On Wednesday afternoon, the recent whirlwind of controversy surrounding the Secret Service ended with Director Julia Pierson's resignation, just one day after her testimony before a House committee. Though predictable, the move came suddenly, and while President Obama continues to profess appreciation for Pierson's service, today's White House announcement tells you all you need to know about that.
Press Secretary Josh Earnest's daily briefing was originally scheduled for 12:15pm, but about half an hour prior to that, it was rescheduled for 3pm. In the interim, news of Pierson's resignation broke, and the delay for the briefing crept up to nearly an hour. With such a high-profile resignation, and such a long delay from the podium, you might have expected to see Obama take the stage to announce Pierson's departure. You would be wrong.
Earnest praised Pierson's "professionalism and character," and tried to make it all as nice as possible. The story here is supposed to be that Pierson jumped before she could be pushed, but that's a function of the Secret Service's unique relationship with the President of the United States, whose very safety depends on an image of unwavering confidence in the agency. Many will chalk up the timing of the resignation to the atomic grilling she took on the Hill yesterday, but that die was likely cast when Obama learned how far the intruder had gotten into the White House, whenever it was that he learned it. That he chose not to deliver a statement today speaks volumes about that.

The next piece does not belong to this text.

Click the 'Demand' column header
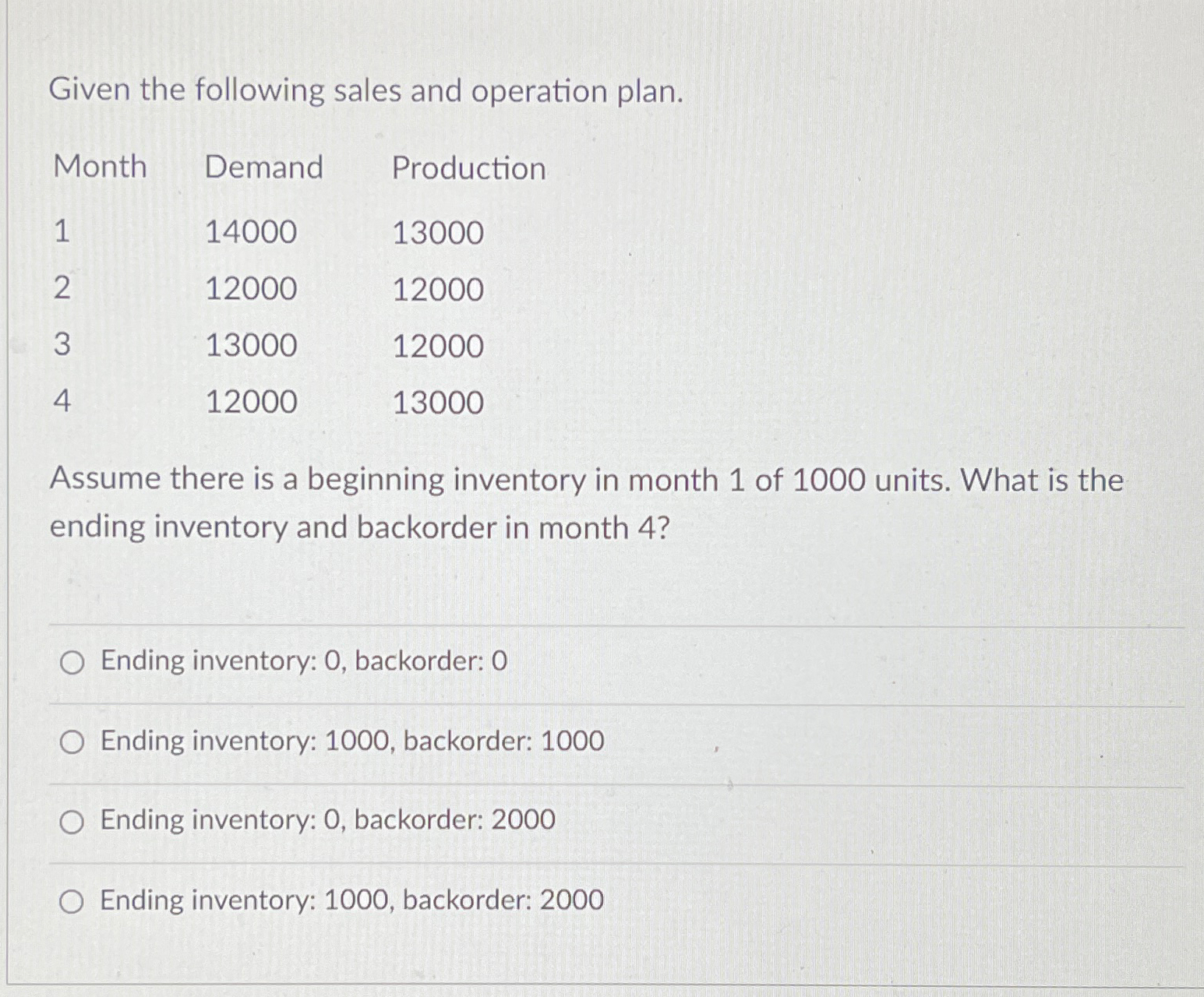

In his statement on Pierson's resignation, Department of Homeland Security Secretary Jeh Johnson also announced the formation of an independent panel, and his appointment of Joseph Clancy as interim director. Here's the full text of Johnson's statement (via email):
STATEMENT BY SECRETARY JOHNSON ABOUT THE U.S. SECRET SERVICE
Today Julia Pierson, the Director of the United States Secret Service, offered her resignation, and I accepted it. I salute her 30 years of distinguished service to the Secret Service and the Nation.
As an interim Acting Director of the Secret Service, I am appointing Joseph Clancy, formerly Special Agent in Charge of the Presidential Protective Division of the Secret Service. Mr. Clancy retired from the Secret Service in 2011. I appreciate his willingness to leave his position in the private sector on very short notice and return to public service for a period.
Today, I have also asked the Deputy Secretary of Homeland Security Alejandro Mayorkas, aided by this Department’s General Counsel, to assume control and direction of the ongoing inquiry by the Secret Service of the fence jumping incident at the White House on September 19. Deputy Secretary Mayorkas should complete that review and submit findings to me by November 1, 2014.
Finally, I have also determined that scrutiny by a distinguished panel of independent experts of the September 19 incident and related issues concerning the Secret Service is warranted. The Panelists will be named shortly. By December 15, 2014, this panel will submit to me its own assessment and recommendations concerning security of the White House compound. I will also invite the panel to submit to me recommendations for potential new directors of the Secret Service, to include recommendations of individuals who come from outside the Secret Service. I will also request that the panel advise me about whether it believes, given the series of recent events, there should be a review of broader issues concerning the Secret Service. The security of the White House compound should be the panel’s primary and immediate priority.
It is worth repeating that the Secret Service is one of the finest official protection services in the world, consisting of men and women who are highly trained and skilled professionals prepared to put their own lives on the line in a second’s notice for the people they protect. Last week, the Secret Service was responsible for the protection of the President as well as 140 visiting heads of state or government as they convened at the United Nations General Assembly in New York City. Likewise, in August the Secret Service handled the protection of 60 world leaders as they convened in Washington, D.C. for the African Summit. As usual, the Secret Service executed these highly complex and demanding assignments without incident. There is no other protection service in the world that could have done this.